#### THE RECORDS

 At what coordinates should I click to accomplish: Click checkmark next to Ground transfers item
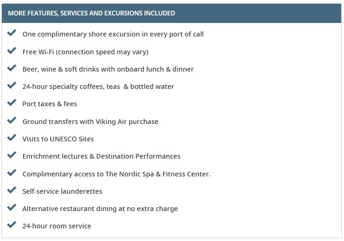coord(12,120)
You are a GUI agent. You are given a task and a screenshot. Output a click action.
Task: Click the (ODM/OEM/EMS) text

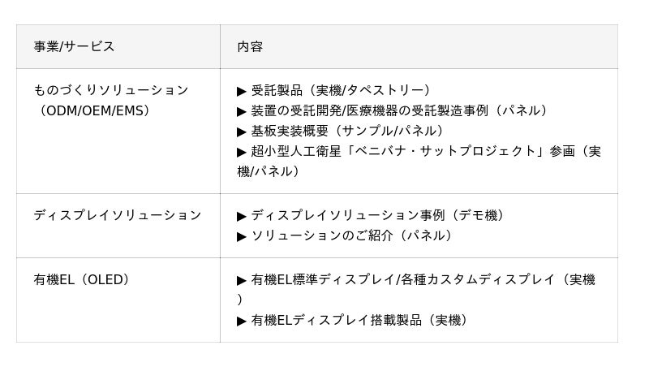pyautogui.click(x=93, y=110)

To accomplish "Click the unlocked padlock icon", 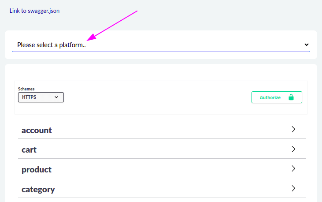I will click(x=291, y=97).
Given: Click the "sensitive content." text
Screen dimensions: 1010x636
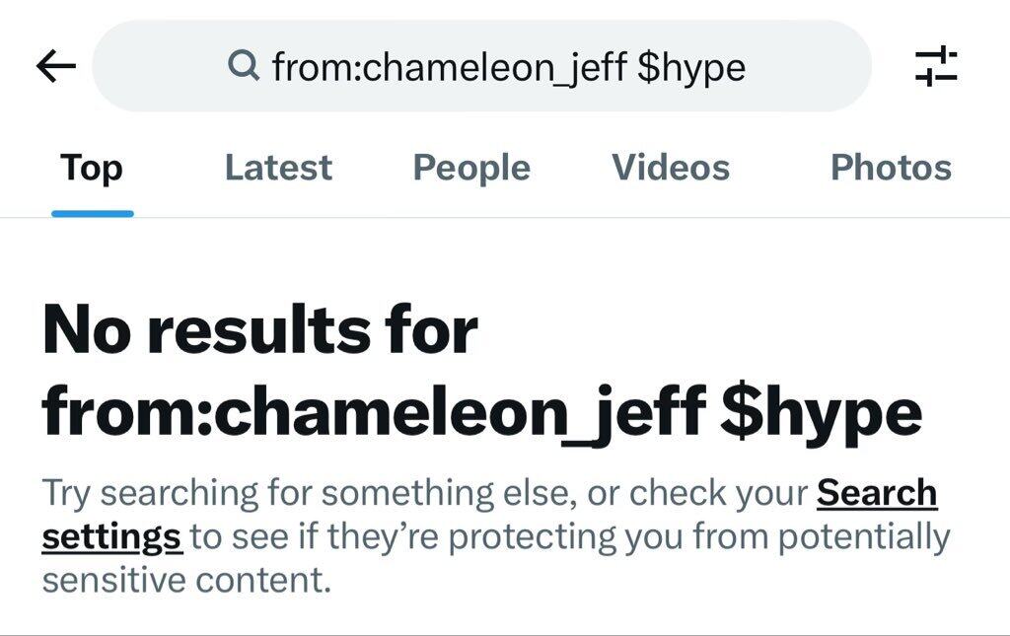Looking at the screenshot, I should (x=185, y=580).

########

• _WORK REQUIRED_
Copy the part of the material that opens with the line containing "Given: Click the" and closes at the end of the material, both ends included. Leave the pictures out.

• _RESPONSE TO THIS EXERCISE_
Given: Click the "sensitive content." text
Screen dimensions: 1010x636
Looking at the screenshot, I should (x=185, y=580).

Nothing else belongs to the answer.